PRICES of some essential items maintained an upward drive last week on the Karachi wholesale commodity markets due to a continued pressure on ready supplies for second consecutive week.

Therefore, the physical business remained light as many retailers and wholesalers did not make fresh covering purchases hoping a fall in the prices once the supply position improves.

But it was not clear whether or not the wholesalers or importers were behind the fresh price flare-up caused by the short supply, dealers said.

Most price changes were again noted in pulses where leading importers were reportedly holding back the stocks in an apparent effort to keep prices above the current levels, brokers said.

They said that the prices should have reflected the subsidy given to importers at the rate of Rs60 per ton in the form of freight charges. These should have eased the prices a bit but instead these rose further up owing to tight ready position.

The disturbing feature was that the prices of gram whole and gram dal also climbed in the backdrop of a bumper crop. Although, the surplus gram whole was exported to some countries including India but there was enough stock to meet the ready demand and check any price flare-up.

A bumper gram crop was harvested in the season ending in April. In view of a sizable exportable surplus, exports were allowed which caused the price increase in the local market.

Market sources said that the prices should have eased as a huge consignment of 36,000 tons gram was imported instead the prices went further up.

Among other essential items, wheat came in for fresh support and the increase was modest for the third week in a row. The reports of a go-ahead signal to export the surplus triggered short-covering by the commercial houses who sold it at the enhanced rates.

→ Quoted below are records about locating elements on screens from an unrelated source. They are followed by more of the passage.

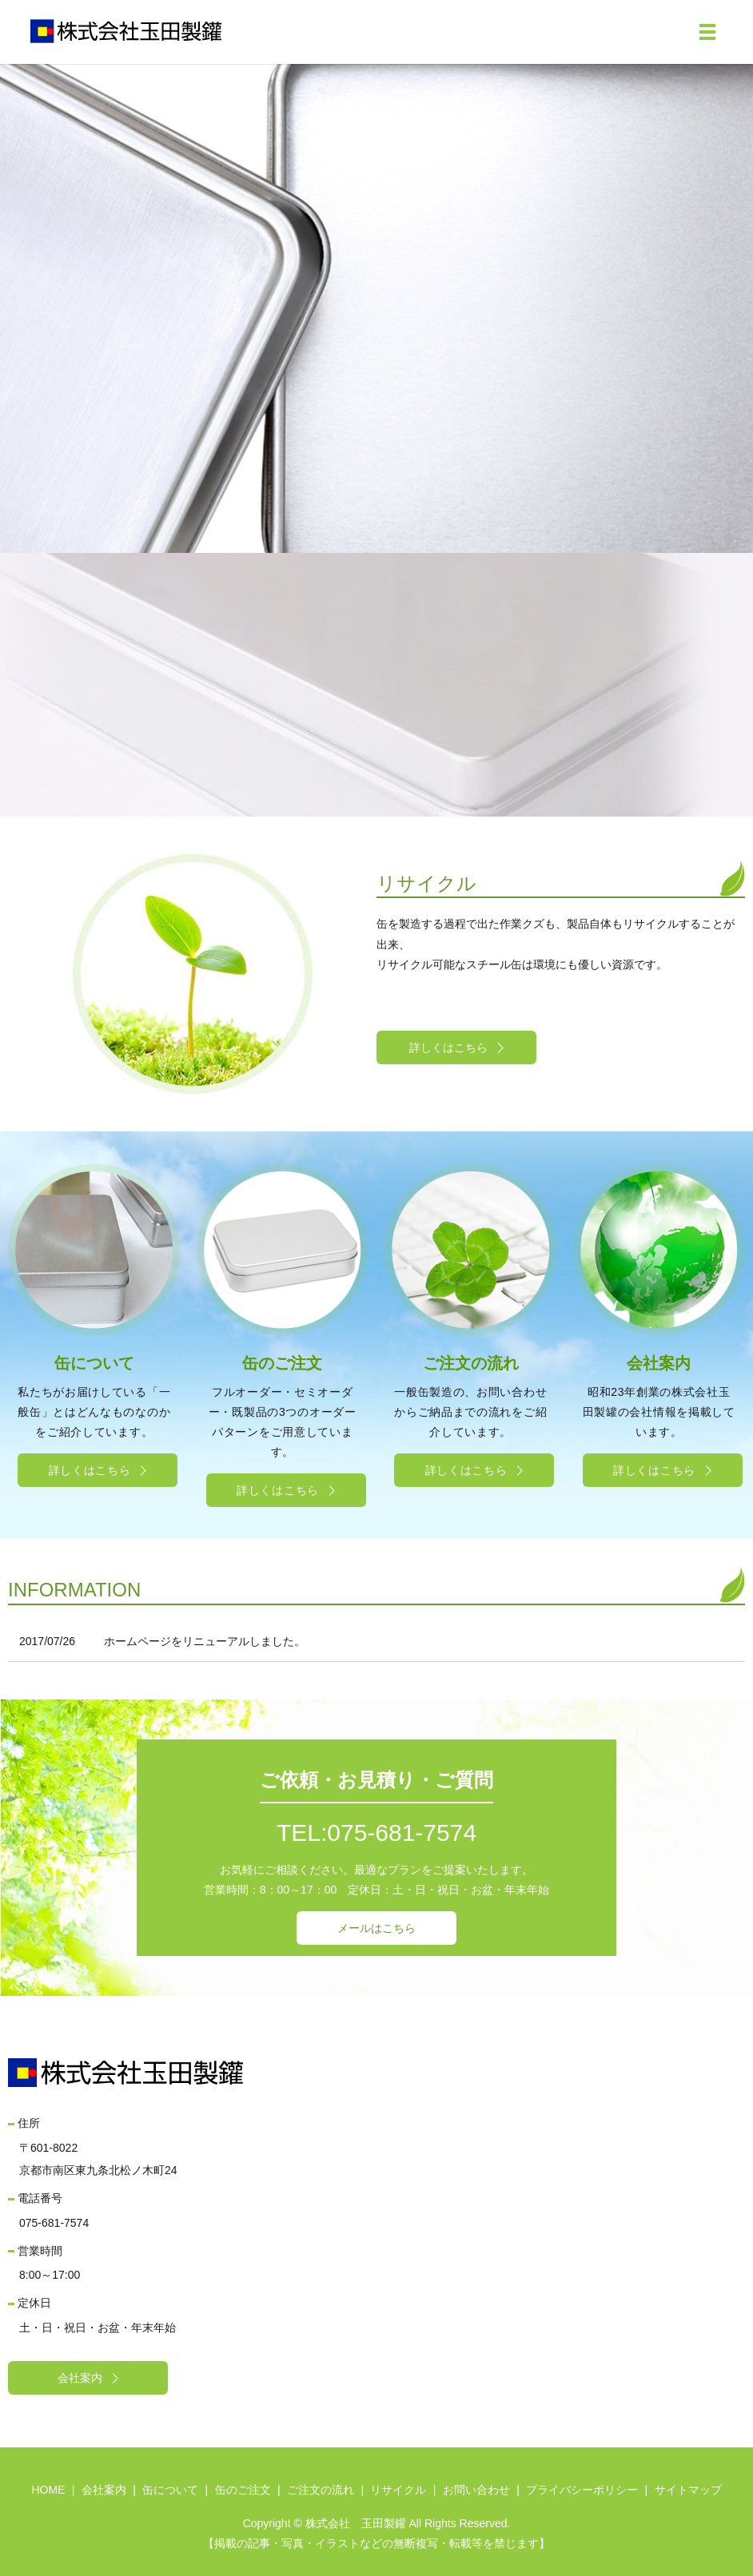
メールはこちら (376, 1928)
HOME (48, 2489)
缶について (170, 2489)
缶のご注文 (243, 2489)
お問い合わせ (476, 2489)
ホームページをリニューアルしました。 (204, 1641)
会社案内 (104, 2489)
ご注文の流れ (320, 2489)
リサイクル (398, 2489)
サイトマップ (688, 2489)
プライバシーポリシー (582, 2489)
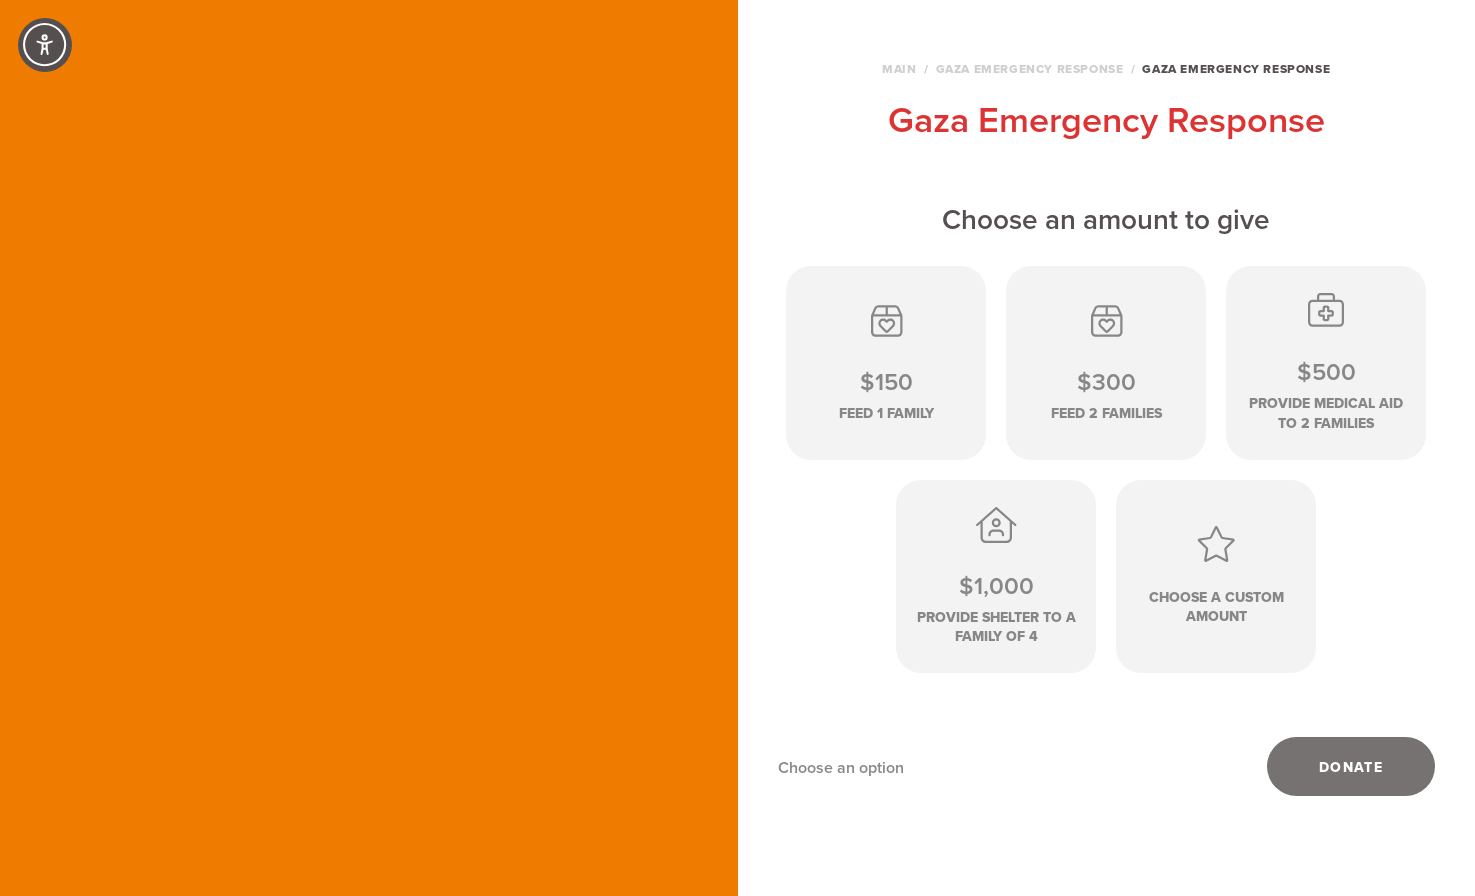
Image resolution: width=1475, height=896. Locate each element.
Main (899, 69)
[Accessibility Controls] (45, 45)
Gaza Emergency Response (1030, 69)
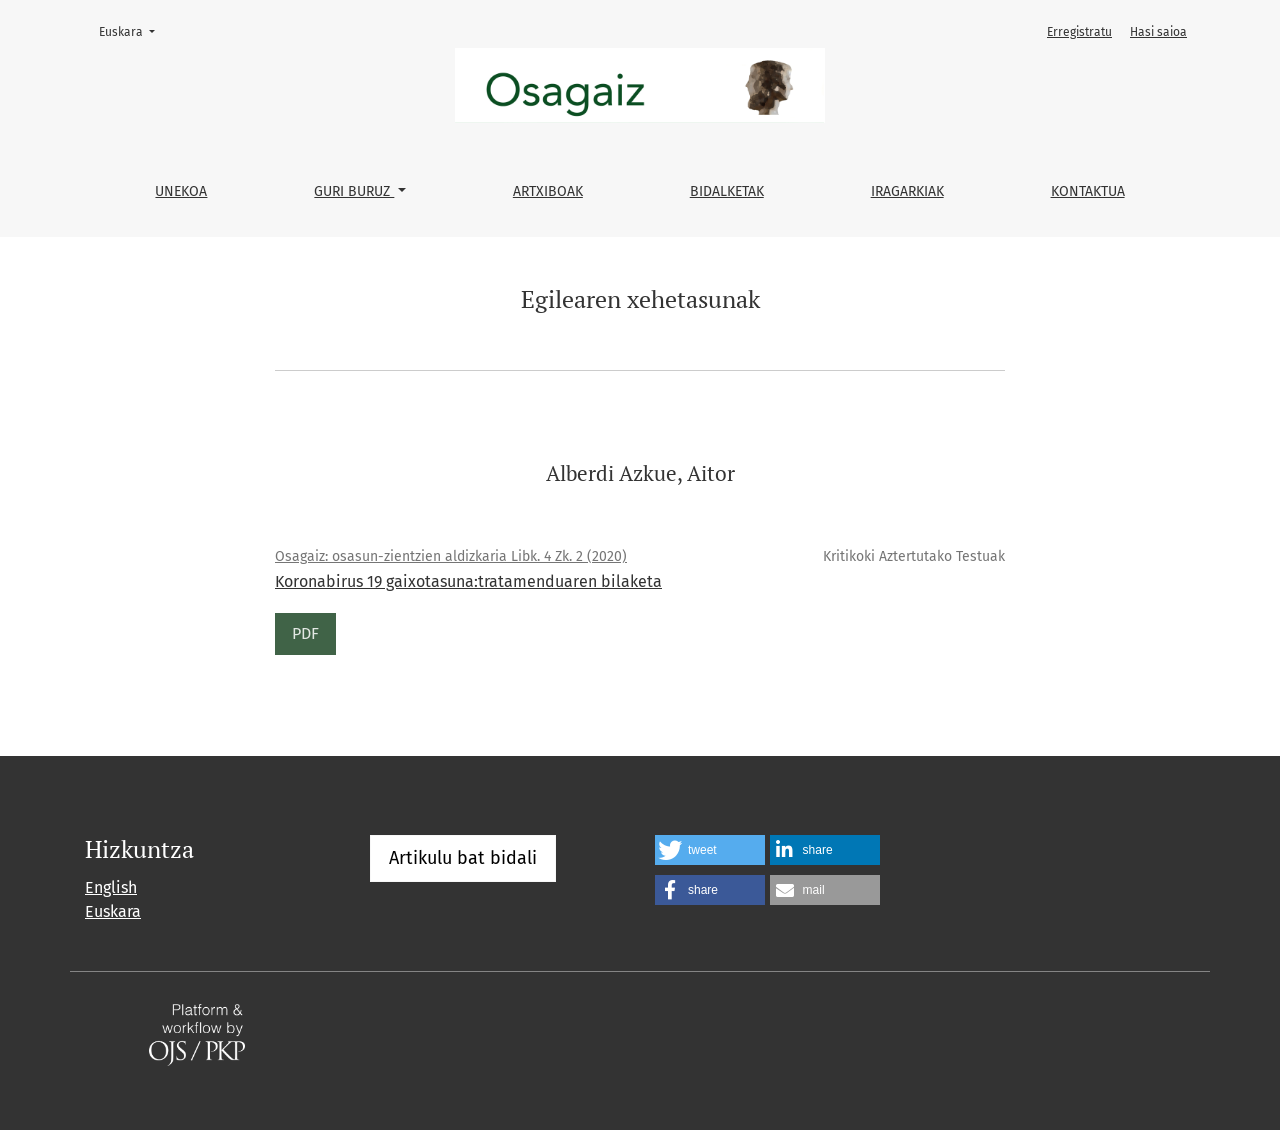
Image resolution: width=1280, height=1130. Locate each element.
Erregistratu (1079, 32)
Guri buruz (354, 191)
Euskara (133, 30)
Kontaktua (1088, 191)
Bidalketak (727, 191)
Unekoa (181, 191)
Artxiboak (548, 191)
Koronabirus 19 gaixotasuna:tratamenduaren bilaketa (468, 581)
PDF (305, 633)
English (111, 887)
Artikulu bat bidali (463, 858)
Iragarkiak (907, 191)
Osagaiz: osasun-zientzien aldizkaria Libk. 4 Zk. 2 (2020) (451, 556)
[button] (710, 850)
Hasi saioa (1158, 32)
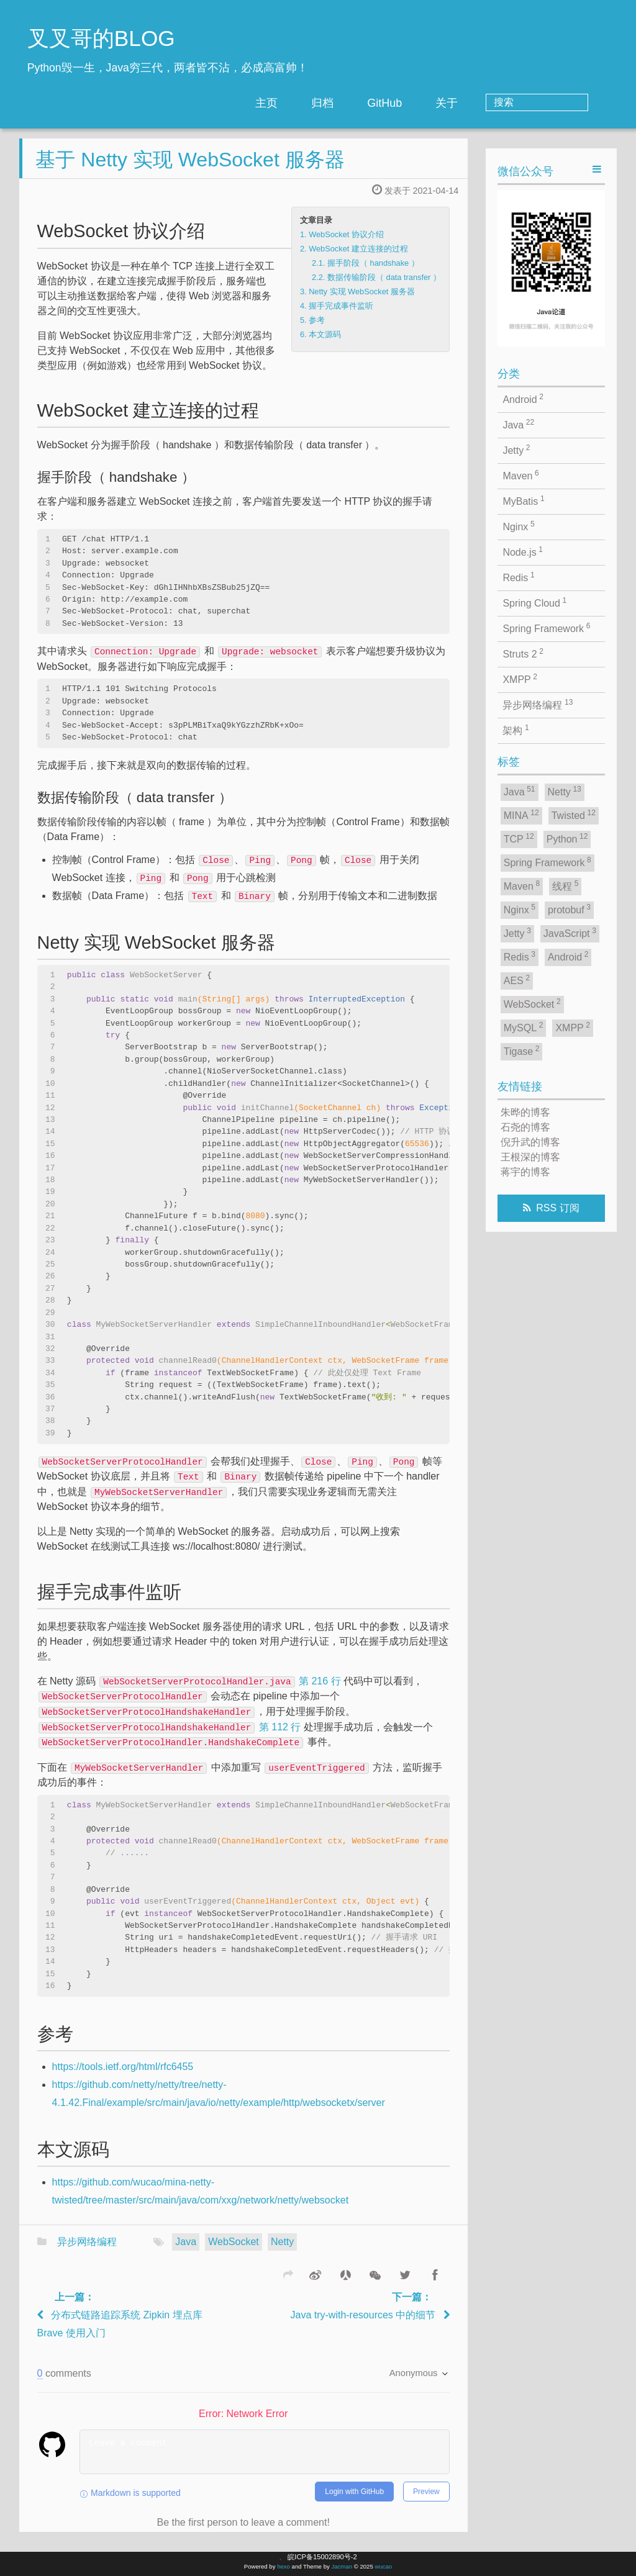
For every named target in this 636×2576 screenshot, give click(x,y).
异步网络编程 (87, 2251)
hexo (283, 2566)
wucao (383, 2566)
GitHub (434, 103)
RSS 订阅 (557, 1208)
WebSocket (233, 2251)
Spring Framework (546, 627)
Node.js (522, 551)
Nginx (518, 526)
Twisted (574, 814)
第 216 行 (219, 1691)
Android (522, 398)
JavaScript (569, 932)
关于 (497, 103)
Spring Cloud (534, 602)
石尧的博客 (525, 1127)
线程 (565, 885)
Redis (518, 577)
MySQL (523, 1027)
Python (567, 838)
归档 (372, 103)
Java (185, 2251)
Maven (520, 475)
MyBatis (523, 500)
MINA (521, 814)
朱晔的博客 (525, 1112)
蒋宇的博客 (525, 1172)
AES (517, 980)
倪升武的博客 (530, 1142)
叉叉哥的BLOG (101, 38)
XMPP (519, 678)
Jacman (341, 2566)
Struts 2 (522, 653)
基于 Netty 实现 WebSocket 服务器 (189, 169)
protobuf (569, 909)
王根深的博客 (530, 1157)
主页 (317, 103)
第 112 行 (170, 1737)
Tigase (522, 1050)
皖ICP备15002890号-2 (322, 2556)
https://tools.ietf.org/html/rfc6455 (123, 2076)
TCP (519, 838)
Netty (282, 2251)
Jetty (516, 449)
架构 (515, 729)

Rice prices remained stable around previous levels despite steady physical shipments against forward deals. Two ships called on the Karachi port during the last week and loaded the commodity for foreign destinations.

Most of the essential items finished sharply higher under the lead of masoor whole and masoor dal followed by reports of pressure on ready supplies and lower imports.

Masoor whole and masoor dal were quoted higher by Rs200 to 250 per bag despite the fact that it was being imported from half a dozen companies, including Indian.

It was followed by gram whole and gram dal on strong local demand and reports of holding back of stocks by leading stockists and commercial houses.

The net increase over the week was of the order of Rs175 per bag and dealers predicted that the prices could rise further as supplies were far below the local demand.

Wheat followed them in sympathy and was quoted higher by Rs20 per bag for the third week. Reports of export and fall in arrivals from the upcountry was said to be the chief reason behind the fresh price flare-up.

The rice sector which was dormant for the last couple of weeks despite higher exports, also posted gains ranging from Rs30 to 50 per bag for both IRRI broken and IIR-6 followed by reports of strong export demand and short stock. Basmati was an exception which fell by Rs50 on late selling.

Cereals on the other hand remained under pressure and were market down by Rs10 to 15 for maize and bajra, while barley was traded at previous levels.

Oilseed sector also came in for active support followed by the extended support of crushers and firm oil and cake markets. Prices of rapeseed were quoted higher by Rs20 to 50 per 40kg.

But on the other hand other major seeds, including cottonseed, castorseed and til were traded around previous levels amid modest local demand. Exporters remained conspicuous by their absence.

Oilcakes lacked normal support and comfortable ready position did not allow any changes in their price structure. Stray business was reported at previous levels.—M.A.